All of You is a 2017 Philippine romantic comedy film directed by Dan Villegas and starring Jennylyn Mercado and Derek Ramsay. It is produced and released by Quantum Films, MJM Productions and serves as an official entry to the 2017 Metro Manila Film Festival.

The film revolves around two strangers who met each other through a mobile app.

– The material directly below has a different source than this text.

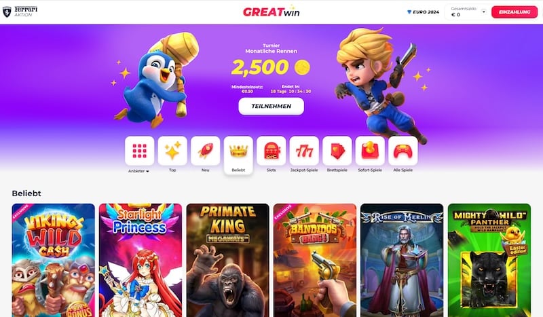543x317 pixels.
Task: Select the Top sparkle stars icon
Action: [x=172, y=151]
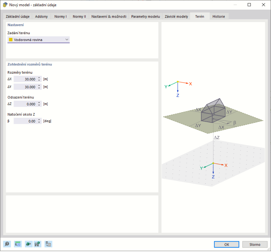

In 2019, the film is now being streamed on Netflix as of January 19, 2019.

==Cast==
- Jennylyn Mercado as Gabby
- Derek Ramsay as Gab
- Yayo Aguila
- Kean Cipriano
- Nico Antonio
- Enzo Marcos
- Via Antonio
- Hannah Ladesma
- Milo Elmido Jr.
- Kelvin Yu
- Sam Milby
- Rafael Rosell
- Solenn Heussaff

==Release==
The first trailer for All of You was released on November 15, 2017 which also featured a "Dying Inside" cover by Darren Espanto. The film had its commercial release on December 25, 2017 as one of the eight entries at the 2017 Metro Manila Film Festival.

==Reception==
===Box office===
All of You collected of box office gross during the official run of the 2017 Metro Manila Film Festival. It is the sixth most sold film among eight entries during the film festival.

===Critical response===
Critic Fred Hawson whose review on All of You got republished by ABS-CBN News described the film as "generic" and "had nothing new to offer" remarking other recent films at that time romantic drama genre had a gimmick to make themselves stand out such as Kita Kita, 100 Tula Para Kay Stella, 12, Changing Partners. Hawson expressed his puzzlement of the fact that the film was given the Best Screenplay Award at the MMFF Awards though he commended the performances of Jennylyn Mercado and Derek Ramsay. Oggs Cruz of Rappler labeled the film as a "missed opportunity" and criticized the direction of the plot which he says "tries too hard to navigate a relationship towards a happy ending that just doesn’t feel justified" though he commended the performance of Mercado and Ramsay as well as the technical aspects of the film especially the lighting.